From Amazon: "If you thought Eritrea was some exotic flower you heard mentioned on a gardening programme this book will tell you something different. It tells the tale of a small group of Africans so despised and trampled by successive foreign occupations that they fought back and after 30 years of war, they became a nation. It is an astounding story packed with tales of the worst ? and the best ? of human behaviour." Richard Dowden, President of the Royal African Society

franke · 17/05/2012 14:01

I've just ordered the book. I've also just spent a harrowing few hours reading about Shin Dong-Hyuk, the young man from the link above. Horrific and harrowing don't even begin to cover it. I'm interested to see how he gets on - he effectively has to learn how to be a human being. He's done amazingly well in the few years he's been out but is still clearly very conflicted. I hope he's getting the help he needs and deserves.

FireOverBabylon · 17/05/2012 14:18

Nothing like as harrowing but I'm reading Looking for Transwonderland: Travels in Nigeria, by Noo Saro-Wiwa. She's Ken Saro-Wiwa's daughter, brought up in the UK and travelling in Nigeria as an adult. It's really warmly written, and it reads easily and she has an interesting tourist / native Nigerian perspective.
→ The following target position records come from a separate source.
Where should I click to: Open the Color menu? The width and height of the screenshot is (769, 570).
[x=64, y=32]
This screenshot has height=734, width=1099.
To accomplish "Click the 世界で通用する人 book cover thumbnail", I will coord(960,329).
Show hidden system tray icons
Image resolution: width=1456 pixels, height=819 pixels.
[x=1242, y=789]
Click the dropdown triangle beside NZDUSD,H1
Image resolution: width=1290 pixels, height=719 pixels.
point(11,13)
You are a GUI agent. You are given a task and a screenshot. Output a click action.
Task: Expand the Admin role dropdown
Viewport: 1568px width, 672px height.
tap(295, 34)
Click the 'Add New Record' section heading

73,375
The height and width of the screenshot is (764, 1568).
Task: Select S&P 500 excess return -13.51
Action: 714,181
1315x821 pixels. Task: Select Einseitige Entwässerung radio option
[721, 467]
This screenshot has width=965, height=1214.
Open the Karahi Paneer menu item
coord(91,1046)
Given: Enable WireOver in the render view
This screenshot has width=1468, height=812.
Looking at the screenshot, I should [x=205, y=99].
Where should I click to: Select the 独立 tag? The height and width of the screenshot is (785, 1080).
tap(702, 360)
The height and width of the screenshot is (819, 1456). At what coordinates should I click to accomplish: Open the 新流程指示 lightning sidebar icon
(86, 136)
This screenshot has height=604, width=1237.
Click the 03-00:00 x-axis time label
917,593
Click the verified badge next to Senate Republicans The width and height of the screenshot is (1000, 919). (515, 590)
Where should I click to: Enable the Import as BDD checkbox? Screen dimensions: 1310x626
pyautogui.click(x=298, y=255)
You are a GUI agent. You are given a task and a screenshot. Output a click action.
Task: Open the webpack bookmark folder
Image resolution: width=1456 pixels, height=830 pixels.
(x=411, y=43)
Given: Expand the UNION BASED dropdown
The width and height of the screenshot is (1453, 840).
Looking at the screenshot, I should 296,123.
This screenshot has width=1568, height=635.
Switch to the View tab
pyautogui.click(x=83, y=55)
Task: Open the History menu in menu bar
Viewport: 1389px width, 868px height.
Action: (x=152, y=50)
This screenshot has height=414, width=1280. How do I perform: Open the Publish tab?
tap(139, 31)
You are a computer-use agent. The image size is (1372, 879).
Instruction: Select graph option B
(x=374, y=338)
tethersend · 17/05/2012 14:24

Amazing book.

Am now reading Escape from camp 14, which is brutal but fascinating.

hackmum · 16/06/2012 15:43

I'm reading Nothing to Envy now on the OP's recommendation. I agree, it's a very good book, will be recommending it to other people.

NoraHelmer · 28/06/2012 12:32

I'm about half way through and am shocked by the awfulness of life in North Korea.